El proyecto de Dios, un proyecto de liberación y vida para todos.

3 0La liturgia de este domingo irradia optimismo; es un canto a la vida que presenta al hombre como un ser para la vida y la felicidad. Desde la primera lectura, tomada del libro de la Sabiduría,  se transmite este mensaje de vida: “Dios no hizo la muerte, ni se recrea en la destrucción de los vivientes. Todo lo creó para que subsistiera; las criaturas del mundo son saludables, no hay en ellas veneno de muerte”. En esta misma línea de optimismo, en el evangelio, en la narración del drama de dos personas agobiadas por la desesperanza, vemos cómo actuó Jesús a favor de la vida venciendo así a la enfermedad y a la muerte,  devolviendo la alegría a esas dos personas.

28Dios es Dios de vivos. ¿Por qué iba a querer la muerte? La muerte, el mal, no es obra suya. El destino del hombre es la inmortalidad, no la corrupción; la paz, no la guerra; la tranquilidad, no la angustiosa inseguridad; no la lucha extenuante contra las criaturas, sino el disfrute entre ellas, que por muy dañinas que parezcan, pues han sido creadas para el bien del hombre. Ése es el plan de Dios que no ha querido la muerte sino la vida. No dijo “hágase el dolor”, “hágase la enfermedad”, o “hágase la muerte”, sino “hágase la vida” (Gen 1, 11-27). Según el plan del Dios de la vida, el destino del hombre es vivir para siempre: lo hizo a imagen de su propio ser, que es todo vida eterna. El dolor, la enfermedad, la muerte no son criaturas de Dios, ni el error, el odio o la mentira. El mundo iba saliendo de la nada y Dios veía que cada cosa era buena, salían de sus manos limpias, hermosas, ordenadas, bien orientadas para existir y vivir. También  lo era el hombre, su obra maestra, por ser imagen y semejanza suya, hecho para ver la luz, para amar la verdad, para vivir eternamente; tiene por destino y fin nada menos que al mismo Dios.

⁂

● Enunciado
Cita íntegro el texto de arriba sobre el proyecto de Dios, sin alterar una sola palabra.

● Entradas proporcionadas
⁂

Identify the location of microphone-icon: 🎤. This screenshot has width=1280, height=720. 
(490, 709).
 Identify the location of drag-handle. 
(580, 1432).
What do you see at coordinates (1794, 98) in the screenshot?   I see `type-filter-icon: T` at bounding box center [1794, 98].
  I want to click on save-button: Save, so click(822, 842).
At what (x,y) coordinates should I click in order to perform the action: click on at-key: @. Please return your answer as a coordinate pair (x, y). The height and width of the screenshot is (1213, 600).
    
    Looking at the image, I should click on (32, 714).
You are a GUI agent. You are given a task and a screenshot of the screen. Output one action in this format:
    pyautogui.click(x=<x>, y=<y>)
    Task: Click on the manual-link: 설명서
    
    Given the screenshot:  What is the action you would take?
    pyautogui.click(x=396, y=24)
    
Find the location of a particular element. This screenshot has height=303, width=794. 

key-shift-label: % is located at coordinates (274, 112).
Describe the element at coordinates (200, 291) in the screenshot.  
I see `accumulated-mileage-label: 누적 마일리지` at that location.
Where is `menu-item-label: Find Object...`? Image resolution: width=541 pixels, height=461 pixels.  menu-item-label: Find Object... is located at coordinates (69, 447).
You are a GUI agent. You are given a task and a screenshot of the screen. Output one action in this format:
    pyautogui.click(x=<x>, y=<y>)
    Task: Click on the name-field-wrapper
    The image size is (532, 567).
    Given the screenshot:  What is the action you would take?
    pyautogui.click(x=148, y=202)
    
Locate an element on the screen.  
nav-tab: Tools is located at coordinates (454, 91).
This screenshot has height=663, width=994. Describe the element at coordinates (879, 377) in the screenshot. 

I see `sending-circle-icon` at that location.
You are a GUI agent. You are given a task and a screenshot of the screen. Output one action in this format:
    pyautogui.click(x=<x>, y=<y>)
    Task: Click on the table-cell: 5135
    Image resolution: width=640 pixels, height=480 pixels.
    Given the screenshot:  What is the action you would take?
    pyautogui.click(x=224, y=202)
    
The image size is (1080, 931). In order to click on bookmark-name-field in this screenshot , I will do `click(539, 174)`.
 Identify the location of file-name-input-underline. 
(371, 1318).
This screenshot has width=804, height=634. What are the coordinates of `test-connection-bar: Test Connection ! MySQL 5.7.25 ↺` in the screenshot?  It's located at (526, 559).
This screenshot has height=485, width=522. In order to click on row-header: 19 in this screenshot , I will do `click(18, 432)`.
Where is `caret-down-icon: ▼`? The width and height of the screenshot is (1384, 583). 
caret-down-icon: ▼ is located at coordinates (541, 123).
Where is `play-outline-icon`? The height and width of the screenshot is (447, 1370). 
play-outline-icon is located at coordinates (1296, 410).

⁂

● Respuesta esperada
El proyecto de Dios, un proyecto de liberación y vida para todos.

3 0La liturgia de este domingo irradia optimismo; es un canto a la vida que presenta al hombre como un ser para la vida y la felicidad. Desde la primera lectura, tomada del libro de la Sabiduría,  se transmite este mensaje de vida: “Dios no hizo la muerte, ni se recrea en la destrucción de los vivientes. Todo lo creó para que subsistiera; las criaturas del mundo son saludables, no hay en ellas veneno de muerte”. En esta misma línea de optimismo, en el evangelio, en la narración del drama de dos personas agobiadas por la desesperanza, vemos cómo actuó Jesús a favor de la vida venciendo así a la enfermedad y a la muerte,  devolviendo la alegría a esas dos personas.

28Dios es Dios de vivos. ¿Por qué iba a querer la muerte? La muerte, el mal, no es obra suya. El destino del hombre es la inmortalidad, no la corrupción; la paz, no la guerra; la tranquilidad, no la angustiosa inseguridad; no la lucha extenuante contra las criaturas, sino el disfrute entre ellas, que por muy dañinas que parezcan, pues han sido creadas para el bien del hombre. Ése es el plan de Dios que no ha querido la muerte sino la vida. No dijo “hágase el dolor”, “hágase la enfermedad”, o “hágase la muerte”, sino “hágase la vida” (Gen 1, 11-27). Según el plan del Dios de la vida, el destino del hombre es vivir para siempre: lo hizo a imagen de su propio ser, que es todo vida eterna. El dolor, la enfermedad, la muerte no son criaturas de Dios, ni el error, el odio o la mentira. El mundo iba saliendo de la nada y Dios veía que cada cosa era buena, salían de sus manos limpias, hermosas, ordenadas, bien orientadas para existir y vivir. También  lo era el hombre, su obra maestra, por ser imagen y semejanza suya, hecho para ver la luz, para amar la verdad, para vivir eternamente; tiene por destino y fin nada menos que al mismo Dios.